** Saved data entries **
========

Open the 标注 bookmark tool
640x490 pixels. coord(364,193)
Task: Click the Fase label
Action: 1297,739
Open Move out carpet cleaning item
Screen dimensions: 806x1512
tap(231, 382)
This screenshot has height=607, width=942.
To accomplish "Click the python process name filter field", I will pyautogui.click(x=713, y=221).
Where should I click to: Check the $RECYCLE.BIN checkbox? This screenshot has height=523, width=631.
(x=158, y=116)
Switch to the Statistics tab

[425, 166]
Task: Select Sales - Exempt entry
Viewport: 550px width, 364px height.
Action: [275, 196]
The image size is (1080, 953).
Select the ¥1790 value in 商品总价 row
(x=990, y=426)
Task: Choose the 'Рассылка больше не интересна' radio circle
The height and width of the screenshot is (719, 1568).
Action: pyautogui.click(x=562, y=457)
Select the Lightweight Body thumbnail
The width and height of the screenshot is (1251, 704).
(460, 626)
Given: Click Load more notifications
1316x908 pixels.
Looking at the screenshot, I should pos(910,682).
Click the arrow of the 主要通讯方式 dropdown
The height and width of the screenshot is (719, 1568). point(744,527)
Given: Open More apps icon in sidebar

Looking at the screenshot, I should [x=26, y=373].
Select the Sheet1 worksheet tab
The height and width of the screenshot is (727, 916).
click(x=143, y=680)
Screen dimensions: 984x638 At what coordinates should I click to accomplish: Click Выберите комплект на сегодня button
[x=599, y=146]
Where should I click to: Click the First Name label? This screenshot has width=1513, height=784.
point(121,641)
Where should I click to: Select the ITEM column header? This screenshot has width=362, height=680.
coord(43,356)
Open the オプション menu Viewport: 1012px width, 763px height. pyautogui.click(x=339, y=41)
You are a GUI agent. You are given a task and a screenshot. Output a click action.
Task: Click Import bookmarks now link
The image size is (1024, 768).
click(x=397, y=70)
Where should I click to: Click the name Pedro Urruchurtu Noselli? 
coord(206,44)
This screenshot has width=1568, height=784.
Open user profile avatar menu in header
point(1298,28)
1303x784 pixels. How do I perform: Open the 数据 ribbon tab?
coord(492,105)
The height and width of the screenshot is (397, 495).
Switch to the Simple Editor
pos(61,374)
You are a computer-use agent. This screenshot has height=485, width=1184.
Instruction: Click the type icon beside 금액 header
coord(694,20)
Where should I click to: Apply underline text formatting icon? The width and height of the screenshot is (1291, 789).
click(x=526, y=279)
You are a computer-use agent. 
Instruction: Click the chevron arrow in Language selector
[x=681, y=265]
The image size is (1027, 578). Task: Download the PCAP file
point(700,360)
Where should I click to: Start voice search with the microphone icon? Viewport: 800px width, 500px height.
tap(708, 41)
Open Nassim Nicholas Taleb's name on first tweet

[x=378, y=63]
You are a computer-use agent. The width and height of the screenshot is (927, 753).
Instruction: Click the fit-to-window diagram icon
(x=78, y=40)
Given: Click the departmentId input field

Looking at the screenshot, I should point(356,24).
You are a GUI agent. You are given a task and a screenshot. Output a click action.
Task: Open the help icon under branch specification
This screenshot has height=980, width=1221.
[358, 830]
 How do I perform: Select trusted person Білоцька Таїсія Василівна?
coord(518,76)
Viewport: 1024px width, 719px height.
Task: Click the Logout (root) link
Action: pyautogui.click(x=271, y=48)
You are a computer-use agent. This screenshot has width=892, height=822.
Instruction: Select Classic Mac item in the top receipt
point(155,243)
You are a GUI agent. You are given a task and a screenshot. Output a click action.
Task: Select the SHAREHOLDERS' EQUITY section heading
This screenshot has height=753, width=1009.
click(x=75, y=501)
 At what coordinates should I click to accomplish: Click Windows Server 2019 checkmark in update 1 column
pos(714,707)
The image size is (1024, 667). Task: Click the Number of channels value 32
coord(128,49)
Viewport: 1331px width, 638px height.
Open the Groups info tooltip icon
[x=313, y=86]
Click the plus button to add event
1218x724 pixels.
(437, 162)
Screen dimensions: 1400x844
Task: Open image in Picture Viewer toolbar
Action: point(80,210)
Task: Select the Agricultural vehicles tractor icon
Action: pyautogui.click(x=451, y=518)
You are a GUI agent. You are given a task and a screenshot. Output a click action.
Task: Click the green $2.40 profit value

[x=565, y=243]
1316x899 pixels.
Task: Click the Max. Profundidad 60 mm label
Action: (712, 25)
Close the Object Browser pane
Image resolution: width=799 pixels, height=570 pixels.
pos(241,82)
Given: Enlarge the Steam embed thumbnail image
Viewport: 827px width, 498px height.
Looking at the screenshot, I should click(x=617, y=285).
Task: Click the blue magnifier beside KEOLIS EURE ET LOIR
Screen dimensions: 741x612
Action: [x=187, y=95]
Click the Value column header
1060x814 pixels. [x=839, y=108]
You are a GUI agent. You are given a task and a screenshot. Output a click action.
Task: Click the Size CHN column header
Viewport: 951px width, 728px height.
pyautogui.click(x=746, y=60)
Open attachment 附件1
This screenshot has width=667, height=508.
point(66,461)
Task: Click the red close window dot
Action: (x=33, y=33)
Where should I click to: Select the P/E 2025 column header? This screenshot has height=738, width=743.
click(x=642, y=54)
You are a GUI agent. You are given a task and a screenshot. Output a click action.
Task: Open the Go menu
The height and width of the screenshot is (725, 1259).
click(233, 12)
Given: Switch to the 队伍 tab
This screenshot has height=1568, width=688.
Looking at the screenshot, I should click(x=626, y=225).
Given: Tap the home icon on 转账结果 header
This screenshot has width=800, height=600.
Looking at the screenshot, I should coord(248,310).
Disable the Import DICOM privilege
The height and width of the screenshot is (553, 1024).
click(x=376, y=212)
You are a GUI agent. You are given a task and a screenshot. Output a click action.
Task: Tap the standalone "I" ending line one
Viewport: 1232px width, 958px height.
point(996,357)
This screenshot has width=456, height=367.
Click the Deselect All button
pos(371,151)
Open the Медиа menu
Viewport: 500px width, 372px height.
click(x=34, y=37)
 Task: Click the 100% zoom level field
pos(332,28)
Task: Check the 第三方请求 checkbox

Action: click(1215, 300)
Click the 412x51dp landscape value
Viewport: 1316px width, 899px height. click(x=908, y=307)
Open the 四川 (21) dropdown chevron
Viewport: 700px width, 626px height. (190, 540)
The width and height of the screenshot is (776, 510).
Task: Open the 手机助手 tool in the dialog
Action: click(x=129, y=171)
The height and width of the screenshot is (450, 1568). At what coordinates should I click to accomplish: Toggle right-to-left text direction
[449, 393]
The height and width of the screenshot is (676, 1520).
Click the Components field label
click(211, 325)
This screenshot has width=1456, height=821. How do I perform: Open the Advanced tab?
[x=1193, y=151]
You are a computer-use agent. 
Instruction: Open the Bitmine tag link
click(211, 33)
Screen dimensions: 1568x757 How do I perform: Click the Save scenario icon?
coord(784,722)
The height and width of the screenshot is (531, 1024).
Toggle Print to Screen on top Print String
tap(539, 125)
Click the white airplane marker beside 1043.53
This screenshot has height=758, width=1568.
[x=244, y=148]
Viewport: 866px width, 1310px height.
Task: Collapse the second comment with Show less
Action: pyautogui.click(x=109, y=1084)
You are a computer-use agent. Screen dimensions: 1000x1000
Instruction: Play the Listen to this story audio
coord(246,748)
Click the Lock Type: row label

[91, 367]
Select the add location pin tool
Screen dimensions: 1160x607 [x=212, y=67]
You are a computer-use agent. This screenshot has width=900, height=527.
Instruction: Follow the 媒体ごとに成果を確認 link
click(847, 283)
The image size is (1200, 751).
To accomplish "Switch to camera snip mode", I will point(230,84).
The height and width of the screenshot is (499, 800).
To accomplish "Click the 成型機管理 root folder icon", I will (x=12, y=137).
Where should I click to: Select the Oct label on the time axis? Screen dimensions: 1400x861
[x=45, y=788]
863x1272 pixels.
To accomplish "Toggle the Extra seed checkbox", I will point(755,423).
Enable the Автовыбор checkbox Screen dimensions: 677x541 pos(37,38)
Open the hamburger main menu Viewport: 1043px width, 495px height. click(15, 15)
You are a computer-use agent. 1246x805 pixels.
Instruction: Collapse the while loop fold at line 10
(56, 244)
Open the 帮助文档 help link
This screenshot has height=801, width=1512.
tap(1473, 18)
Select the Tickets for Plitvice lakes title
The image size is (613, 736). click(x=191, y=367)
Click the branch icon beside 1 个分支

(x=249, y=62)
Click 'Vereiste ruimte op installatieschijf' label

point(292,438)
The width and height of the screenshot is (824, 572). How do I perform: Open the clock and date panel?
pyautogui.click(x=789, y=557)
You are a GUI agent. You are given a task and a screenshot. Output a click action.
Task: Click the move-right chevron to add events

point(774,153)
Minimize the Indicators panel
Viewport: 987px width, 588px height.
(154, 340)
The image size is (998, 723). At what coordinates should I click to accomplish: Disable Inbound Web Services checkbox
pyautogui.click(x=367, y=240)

========

** Your objective **
Line count for the word "help": tally the lines in the records that include it and give only the result.

** Output for this task **
2